Critical design is not an outer part of the system; rather, it acts as a complex form of productive self-reflection within it. Today’s capitalism shows a strong ability to absorb questioning, transform criticism into symbolic worth. Problematization turns into content, refusal into differentiation, and purity into a brand.
A structural symmetry becomes evident: applied design is directly involved in creating commodities, whereas critical design focuses on generating meaning and cultural value. Both function within the same economic framework, though each uses different methods of legitimation. Applied design relies on stabilising rhetoric such as innovation, sustainability, and efficiency to establish its market position; in contrast, critical design employs a rhetoric of moral distance. In both scenarios, the core process involves crafting justification.
The concept of exteriority often functions as a convenient rhetorical device: while distance can symbolize completeness, the underlying structural significance continues to be in effect. All practices operate within the economic networks shaping late modernity, where the distinction between inside and outside is emphasized in a way that hides the main issue.
Attention then shifts to a different level, focusing on the material and symbolic redistributions caused by each practice, the dependencies they reinforce, and the opportunities for action they create. The previously held position becomes less central; more importance is given to the effects resulting from interventions.

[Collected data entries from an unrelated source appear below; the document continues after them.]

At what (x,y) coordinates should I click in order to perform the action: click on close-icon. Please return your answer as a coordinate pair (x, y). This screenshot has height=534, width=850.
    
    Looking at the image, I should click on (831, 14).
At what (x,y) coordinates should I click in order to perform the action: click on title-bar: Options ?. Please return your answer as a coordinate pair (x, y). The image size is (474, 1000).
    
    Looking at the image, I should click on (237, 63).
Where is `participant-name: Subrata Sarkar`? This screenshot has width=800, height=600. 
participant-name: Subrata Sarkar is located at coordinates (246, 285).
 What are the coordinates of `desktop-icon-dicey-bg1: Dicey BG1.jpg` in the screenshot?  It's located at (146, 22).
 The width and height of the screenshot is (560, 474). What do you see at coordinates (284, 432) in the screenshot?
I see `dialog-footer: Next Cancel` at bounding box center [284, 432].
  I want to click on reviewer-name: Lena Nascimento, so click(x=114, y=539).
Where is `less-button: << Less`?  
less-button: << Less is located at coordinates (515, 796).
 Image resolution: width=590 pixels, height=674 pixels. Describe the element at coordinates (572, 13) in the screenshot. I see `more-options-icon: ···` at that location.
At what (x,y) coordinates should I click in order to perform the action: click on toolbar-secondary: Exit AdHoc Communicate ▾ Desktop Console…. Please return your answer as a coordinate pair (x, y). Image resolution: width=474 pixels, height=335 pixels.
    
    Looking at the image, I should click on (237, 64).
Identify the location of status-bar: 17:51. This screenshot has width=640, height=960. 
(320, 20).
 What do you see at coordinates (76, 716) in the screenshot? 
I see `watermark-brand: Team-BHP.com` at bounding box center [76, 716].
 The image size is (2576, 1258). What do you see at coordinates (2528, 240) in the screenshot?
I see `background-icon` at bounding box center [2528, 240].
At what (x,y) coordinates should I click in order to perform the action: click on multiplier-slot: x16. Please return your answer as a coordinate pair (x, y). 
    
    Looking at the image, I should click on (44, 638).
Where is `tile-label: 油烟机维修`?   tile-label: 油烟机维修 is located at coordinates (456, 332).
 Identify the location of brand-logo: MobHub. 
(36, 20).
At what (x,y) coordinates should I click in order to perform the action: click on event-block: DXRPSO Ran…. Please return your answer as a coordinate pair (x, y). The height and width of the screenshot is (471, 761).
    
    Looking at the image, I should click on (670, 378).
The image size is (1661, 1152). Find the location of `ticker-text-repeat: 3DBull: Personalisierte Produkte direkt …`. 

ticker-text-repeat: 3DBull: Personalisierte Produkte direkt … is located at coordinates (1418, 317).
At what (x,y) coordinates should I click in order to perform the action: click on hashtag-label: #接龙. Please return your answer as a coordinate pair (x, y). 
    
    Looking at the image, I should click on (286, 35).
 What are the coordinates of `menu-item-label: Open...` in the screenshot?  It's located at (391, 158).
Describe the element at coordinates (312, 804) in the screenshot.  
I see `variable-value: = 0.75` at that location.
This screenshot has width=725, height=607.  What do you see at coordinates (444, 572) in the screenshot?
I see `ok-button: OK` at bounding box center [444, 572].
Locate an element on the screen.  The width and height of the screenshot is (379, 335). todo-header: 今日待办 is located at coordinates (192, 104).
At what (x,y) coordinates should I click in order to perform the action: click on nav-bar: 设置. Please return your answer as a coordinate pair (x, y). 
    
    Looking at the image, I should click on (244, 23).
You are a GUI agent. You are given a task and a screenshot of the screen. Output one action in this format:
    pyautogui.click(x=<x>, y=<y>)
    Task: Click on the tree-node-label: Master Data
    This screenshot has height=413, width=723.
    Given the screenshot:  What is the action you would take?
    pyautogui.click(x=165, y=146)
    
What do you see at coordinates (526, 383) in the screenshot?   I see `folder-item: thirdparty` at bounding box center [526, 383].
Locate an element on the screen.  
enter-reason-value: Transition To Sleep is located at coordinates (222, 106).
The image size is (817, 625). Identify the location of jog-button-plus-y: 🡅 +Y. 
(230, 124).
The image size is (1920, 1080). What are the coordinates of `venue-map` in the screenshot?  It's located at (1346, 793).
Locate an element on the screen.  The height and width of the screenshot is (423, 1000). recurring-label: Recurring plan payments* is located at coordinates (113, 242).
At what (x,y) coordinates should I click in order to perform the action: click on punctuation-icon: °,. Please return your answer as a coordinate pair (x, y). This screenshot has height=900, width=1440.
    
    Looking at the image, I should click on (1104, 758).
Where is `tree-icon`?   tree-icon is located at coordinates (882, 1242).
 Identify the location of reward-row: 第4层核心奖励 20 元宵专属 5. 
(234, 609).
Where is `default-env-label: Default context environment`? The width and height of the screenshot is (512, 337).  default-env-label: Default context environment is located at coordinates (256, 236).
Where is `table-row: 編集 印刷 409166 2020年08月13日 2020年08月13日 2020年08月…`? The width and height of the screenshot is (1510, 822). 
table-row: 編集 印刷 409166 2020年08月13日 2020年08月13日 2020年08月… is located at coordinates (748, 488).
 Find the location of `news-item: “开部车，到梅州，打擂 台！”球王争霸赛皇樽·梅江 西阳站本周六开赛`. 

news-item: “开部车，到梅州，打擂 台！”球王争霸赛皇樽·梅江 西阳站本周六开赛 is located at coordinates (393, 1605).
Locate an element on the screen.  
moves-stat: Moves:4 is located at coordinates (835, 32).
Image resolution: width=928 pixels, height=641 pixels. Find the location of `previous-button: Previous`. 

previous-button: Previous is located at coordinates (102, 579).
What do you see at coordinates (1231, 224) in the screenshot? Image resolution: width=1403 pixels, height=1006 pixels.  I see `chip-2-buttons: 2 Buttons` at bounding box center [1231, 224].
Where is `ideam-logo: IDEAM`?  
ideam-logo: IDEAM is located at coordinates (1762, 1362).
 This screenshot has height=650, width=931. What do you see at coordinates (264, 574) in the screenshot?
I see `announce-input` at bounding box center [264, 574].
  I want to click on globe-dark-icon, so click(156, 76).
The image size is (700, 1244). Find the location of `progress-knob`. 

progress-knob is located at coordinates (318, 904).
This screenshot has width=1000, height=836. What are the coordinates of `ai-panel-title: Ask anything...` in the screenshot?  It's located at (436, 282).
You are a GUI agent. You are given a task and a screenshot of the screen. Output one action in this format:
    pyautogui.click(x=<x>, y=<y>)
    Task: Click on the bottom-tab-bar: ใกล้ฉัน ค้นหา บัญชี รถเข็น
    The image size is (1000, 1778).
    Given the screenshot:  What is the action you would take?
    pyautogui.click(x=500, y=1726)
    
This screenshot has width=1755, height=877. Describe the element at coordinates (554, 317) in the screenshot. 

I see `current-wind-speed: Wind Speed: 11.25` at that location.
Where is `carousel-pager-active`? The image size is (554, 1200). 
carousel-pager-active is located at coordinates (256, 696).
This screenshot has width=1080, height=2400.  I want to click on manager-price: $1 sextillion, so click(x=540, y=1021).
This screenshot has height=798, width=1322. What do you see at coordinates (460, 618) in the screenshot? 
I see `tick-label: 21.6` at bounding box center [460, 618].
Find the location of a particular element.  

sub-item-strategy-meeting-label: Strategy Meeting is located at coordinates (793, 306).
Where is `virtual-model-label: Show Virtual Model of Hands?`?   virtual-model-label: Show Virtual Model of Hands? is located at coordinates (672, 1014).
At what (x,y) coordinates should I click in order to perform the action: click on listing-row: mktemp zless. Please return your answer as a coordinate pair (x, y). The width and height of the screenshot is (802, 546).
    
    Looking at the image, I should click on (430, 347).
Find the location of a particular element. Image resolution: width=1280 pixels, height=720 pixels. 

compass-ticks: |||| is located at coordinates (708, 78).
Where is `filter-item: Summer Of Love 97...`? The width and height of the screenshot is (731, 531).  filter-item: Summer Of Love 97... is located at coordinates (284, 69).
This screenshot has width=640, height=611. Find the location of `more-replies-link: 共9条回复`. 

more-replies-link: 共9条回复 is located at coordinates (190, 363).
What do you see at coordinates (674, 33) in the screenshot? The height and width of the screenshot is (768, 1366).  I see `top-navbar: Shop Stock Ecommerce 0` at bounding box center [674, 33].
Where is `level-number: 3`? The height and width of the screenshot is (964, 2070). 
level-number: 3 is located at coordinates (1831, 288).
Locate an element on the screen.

When the discipline links distance with virtue, focus shifts from consequences to identity. Analysis slowly replaces composition, and although critique becomes more interpretively sophisticated, the real reorganization of infrastructures happens elsewhere.
Operative Commitment
Assuming that structural implications imply responsibility, each practice exists within the economic and technical networks that shape the present. This raises the key question of how to intervene within these networks. Design reestablishes coherence by accepting this condition as its starting point.
Operative commitment refers to a practice that recognizes the materiality of decisions, where production chains, logistical infrastructures, energy regimes, and legal frameworks are integral parts of the project’s architecture. Each intervention acts as a micro-reconfiguration of existing relations, bringing about incremental changes that add up over time.
Transition design functions within the space between structure and potential. Instead of aiming for complete disruption, it focuses on gradually recomposing tangible actors such as local suppliers, regenerative materials, decentralized production systems, shared ownership models, and visual tools that reinforce local economies. This transformation occurs through ongoing adjustments, mainly impacting infrastructure rather than creating spectacles.
This practice entails an ongoing tension, as every decision involves balancing different interests, technical limitations, and economic constraints. In this tangible realm lies the political aspect of design, where values shift from mere declaration to being embedded in the physical matter.
The key criterion now moves beyond positioning purity to focus on the level of effective reorganization resulting from the intervention. Critique serves a guiding role, whereas making is where decisions lead to irreversible outcomes. Designing reallocates action capacities, understanding that each setup creates specific opportunities and limits others.
Design becomes more substantial by embracing the risks involved in material inscription, as transformation seldom has an aura and mainly shows itself through ongoing changes to infrastructures, contracts, circuits, and devices. Commitment is demonstrated through active engagement within this network of forces, emphasizing implication over the illusion of exteriority.